Wednesday, August 13, 2008

Infanticide in Illinois


A few years ago, a couple in the Chicago area found out that their unborn baby had Down syndrome. They decided to abort the child, so doctors induced labor at Christ's Hospital. The violent contractions almost always kill the baby at this stage in its development. This one lived. Jill Stanek, a nurse, was shocked at what happened next. The baby was not placed in an incubator, he was left to die. Someone suggested they put him in a linen closet until he died, but Jill took the child in her arms until he died, 45 minutes later.
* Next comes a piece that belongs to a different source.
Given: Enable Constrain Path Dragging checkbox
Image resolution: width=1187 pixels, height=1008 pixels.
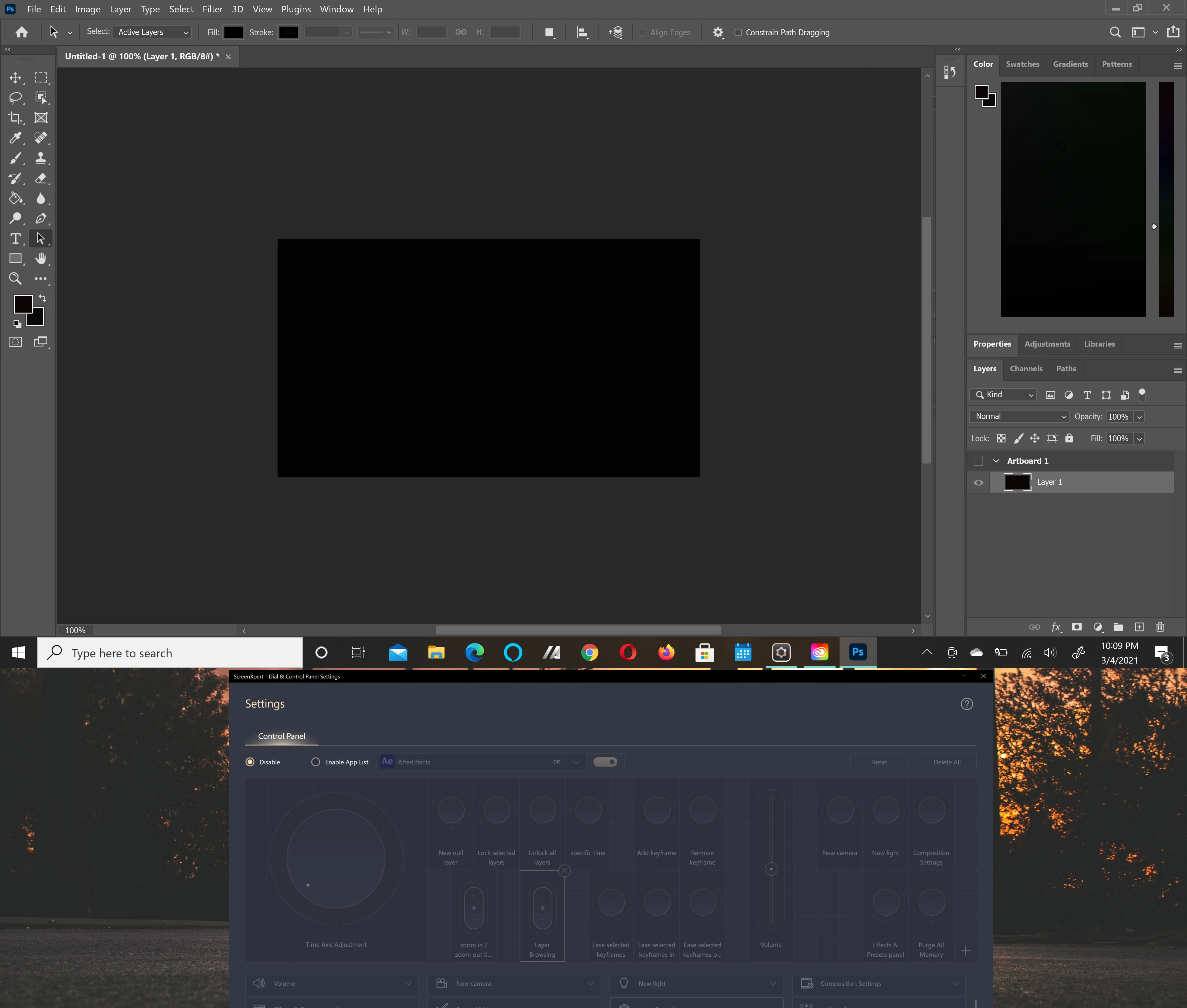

Jill soon found that it is perfectly legal in Illinois to let a premature baby die if he is unwanted. She eventually found her way to state senator Patrick O'Malley, who proposed legislation to right this wrong. The bill was careful not to infringe about the "right" to abortions (this is Illinois after all). It stated that "the words 'person,' 'human being,' 'child,' and 'individual' include every infant member of the species homo sapiens who is born alive at any stage of development.” All babies who were actually born would then have to be treated, whether or not they were wanted.

Only one state senator spoke in opposition. His name is Barack Obama. His comments on March 30, 2001:
There was some suggestion that we might be able to craft something that might meet constitutional muster with respect to caring for fetuses or children who were delivered in this fashion. Unfortunately, this bill goes a little bit further, and so … this is probably not going to survive constitutional scrutiny. Number one, whenever we define a pre-viable fetus as a person that is protected by the equal protection clause or other elements in the Constitution, what we’re really saying is, in fact, that they are persons that are entitled to the kinds of protections that would be provided to a — a child, a nine-month-old — child that was delivered to term. That determination, then, essentially, if it was accepted by a court, would forbid abortions to take place. I mean, it — it would essentially bar abortions, because the equal protection clause does not allow somebody to kill a child, and if this is a child, then this would be an antiabortion statute.


Essentially he argues that infants born this way may or not be "persons," but that their rights as persons are secondary to the constitutional right to an abortion. Therefore, infanticide is necessary to maintain this right.

Obama pledged in July 2007 that "the first thing" he will do as president is to erase all federal and state restrictions on abortion. His top priority would be to re-legalize partial birth abortion and to force states to fund abortions. Barack Obama is a "new kind of politician" alright. He is new in the sense that he is more to the extreme left than anyone in the Senate. In 2001 the Senate considered similar legislation to the bill Obama opposed in Illinois, the Born-Alive Infants Protection Act. It passed 98-0.

3 comments:

Rudi said...

I love it when I get in conversations with Christian democrats who say that I'm ignorant for arguing a "one-issue" vote... (i.e. there's more to an election that Christians should be involved in: social justice, etc.).

I agree that there's far more to an election than any one issue, but for Christians, when the issue is as crucial as abortion, how can there be any debate? The death toll in America for abortions is 6 times the holocaust. You have to view our culture from God's perspective: is our culture really on any better moral ground than Nazi Germany? Hitler killed his 6 million Jews, and we've killed 36 million babies.

What about the social justice and the right to life for the unborn?

Jon Vander Plas said...

While I will never argue that as a Christian you should vote this way or that way, it is hard for me to see how this issue wouldn't override everything else. Yes, thousands have died in Iraq, but 1300 babies are aborted every day in this country.

I would take issue with your moral equivalence with the Nazis idea. That was action by an evil government. I think the equivalent would be if our government forced all these women to have abortions against their will. Then it would be no different. So would you then advocate the violent overthrow of the government? I believe that would be justified in Nazi Germany but not here.

Rudi said...

Certainly the mandatory nature prevents our government from being "worse," but the general level of apathy towards a major issue like this is not that much worse.

The government that promotes evil needs to be overturned. The government that allows evil needs to be changed through the appropriate means.